His father was livid, but there was nothing he could do about it. The boy was 18, and what he had done was legal. His father's refusal to look at the numbers, refusal to realize that what he was demanding was impossible had shoved his son into a difficult position, and he chose to rebel.
He went away to the Army, and I don't know what became of him. He and my friend didn't maintain their relationship long after high school. He really had tremendous potential, so I hope he did well. I doubt he and his father are on good terms these days.
Don't misunderstand me: I'm not saying that a miltary career is a bad choice. My husband is 45 years old and still deeply regrets that a minor disability prevented him from joining the Army. And if I had it to do again, I really think I'd do 4-years in the military before college (for the money) . . . but none of that is the point. The point is that the miltary WAS NOT what this young man wanted. He wanted college, he was well suited to college, and he was very open to a variety of college options. But his father's unwaivering pre-conceived notions of what was acceptable locked him into such a narrow, impossible path that he couldn't manage.

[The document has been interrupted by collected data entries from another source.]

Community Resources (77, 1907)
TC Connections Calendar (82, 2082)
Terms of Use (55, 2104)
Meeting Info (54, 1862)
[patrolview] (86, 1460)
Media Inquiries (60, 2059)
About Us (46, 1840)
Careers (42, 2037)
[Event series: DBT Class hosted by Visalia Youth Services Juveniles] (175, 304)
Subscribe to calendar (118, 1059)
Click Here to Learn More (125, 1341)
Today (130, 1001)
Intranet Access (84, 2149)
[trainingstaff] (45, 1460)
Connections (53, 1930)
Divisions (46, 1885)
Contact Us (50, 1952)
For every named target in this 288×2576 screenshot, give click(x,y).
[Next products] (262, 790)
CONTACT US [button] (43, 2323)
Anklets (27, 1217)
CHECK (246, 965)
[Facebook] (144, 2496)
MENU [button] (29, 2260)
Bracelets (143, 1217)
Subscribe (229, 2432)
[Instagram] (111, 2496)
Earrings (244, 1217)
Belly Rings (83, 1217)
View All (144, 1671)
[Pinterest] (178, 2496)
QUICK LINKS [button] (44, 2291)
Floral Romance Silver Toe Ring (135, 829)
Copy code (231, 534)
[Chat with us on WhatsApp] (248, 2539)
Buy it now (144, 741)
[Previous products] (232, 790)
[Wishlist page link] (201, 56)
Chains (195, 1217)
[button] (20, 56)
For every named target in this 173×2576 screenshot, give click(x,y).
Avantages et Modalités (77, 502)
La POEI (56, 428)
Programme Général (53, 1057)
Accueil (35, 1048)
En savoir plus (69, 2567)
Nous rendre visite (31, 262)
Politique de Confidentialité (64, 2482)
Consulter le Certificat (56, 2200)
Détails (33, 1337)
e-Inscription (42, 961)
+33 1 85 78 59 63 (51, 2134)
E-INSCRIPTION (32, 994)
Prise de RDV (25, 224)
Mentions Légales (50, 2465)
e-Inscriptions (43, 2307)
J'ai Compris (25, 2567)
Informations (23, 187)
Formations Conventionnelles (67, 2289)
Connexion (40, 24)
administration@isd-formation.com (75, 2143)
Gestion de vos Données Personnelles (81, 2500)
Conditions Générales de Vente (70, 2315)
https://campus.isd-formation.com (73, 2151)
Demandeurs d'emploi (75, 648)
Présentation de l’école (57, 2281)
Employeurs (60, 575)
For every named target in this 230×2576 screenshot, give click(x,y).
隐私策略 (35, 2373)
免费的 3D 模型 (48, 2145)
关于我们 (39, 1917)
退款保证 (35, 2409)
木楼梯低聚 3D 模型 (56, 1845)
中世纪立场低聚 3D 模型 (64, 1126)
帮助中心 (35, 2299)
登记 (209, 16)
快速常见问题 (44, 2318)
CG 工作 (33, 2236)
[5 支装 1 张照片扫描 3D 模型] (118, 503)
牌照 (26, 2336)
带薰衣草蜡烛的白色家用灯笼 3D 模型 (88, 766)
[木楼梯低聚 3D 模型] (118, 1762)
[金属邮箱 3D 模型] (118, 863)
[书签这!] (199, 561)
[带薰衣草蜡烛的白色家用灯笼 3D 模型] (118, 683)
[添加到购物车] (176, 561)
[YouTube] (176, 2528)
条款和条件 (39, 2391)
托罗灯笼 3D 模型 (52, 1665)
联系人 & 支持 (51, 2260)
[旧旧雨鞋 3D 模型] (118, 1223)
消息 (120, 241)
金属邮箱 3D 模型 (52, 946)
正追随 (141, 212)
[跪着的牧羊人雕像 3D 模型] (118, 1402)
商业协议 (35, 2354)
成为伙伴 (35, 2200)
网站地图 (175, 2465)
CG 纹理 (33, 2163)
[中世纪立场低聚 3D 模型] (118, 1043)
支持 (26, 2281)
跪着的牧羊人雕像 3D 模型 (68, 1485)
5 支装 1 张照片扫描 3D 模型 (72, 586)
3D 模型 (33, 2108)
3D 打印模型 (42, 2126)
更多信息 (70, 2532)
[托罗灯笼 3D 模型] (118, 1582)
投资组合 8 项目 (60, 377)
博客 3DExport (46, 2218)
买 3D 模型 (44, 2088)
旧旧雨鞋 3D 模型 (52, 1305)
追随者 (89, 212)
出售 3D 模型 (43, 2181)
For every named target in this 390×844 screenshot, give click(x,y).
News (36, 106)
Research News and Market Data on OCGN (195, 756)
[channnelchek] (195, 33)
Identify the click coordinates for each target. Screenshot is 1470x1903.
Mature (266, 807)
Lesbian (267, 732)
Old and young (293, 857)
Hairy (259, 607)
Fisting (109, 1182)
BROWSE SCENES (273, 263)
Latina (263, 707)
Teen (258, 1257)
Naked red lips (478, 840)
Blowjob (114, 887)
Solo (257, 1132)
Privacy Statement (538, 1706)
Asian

Not compensated by the college but the college receives kickbacks from loan institutions for how many loans it signs up.
Let me explain it with a visual aid.
Without the FAFSA, my child is eligible to apply for this much aid:
$$$$
By filling out the FAFSA, my child would be eligible to apply for your pile, plus a much bigger pile:
$$$$ + $$$$$$$$$
I like my kid's chances of funding an education with the bigger pile of possible funding sources. Of course, like you, I'm also years and years away from funding college.
So, what's your previous or other screen name?
There is no possible aid she will qualify for based on our income or her money, it is a moot point.
However there are some know it alls who claim it is IMPOSSIBLE to get merit or talent based money without the FAFSA and we know that is not at all true.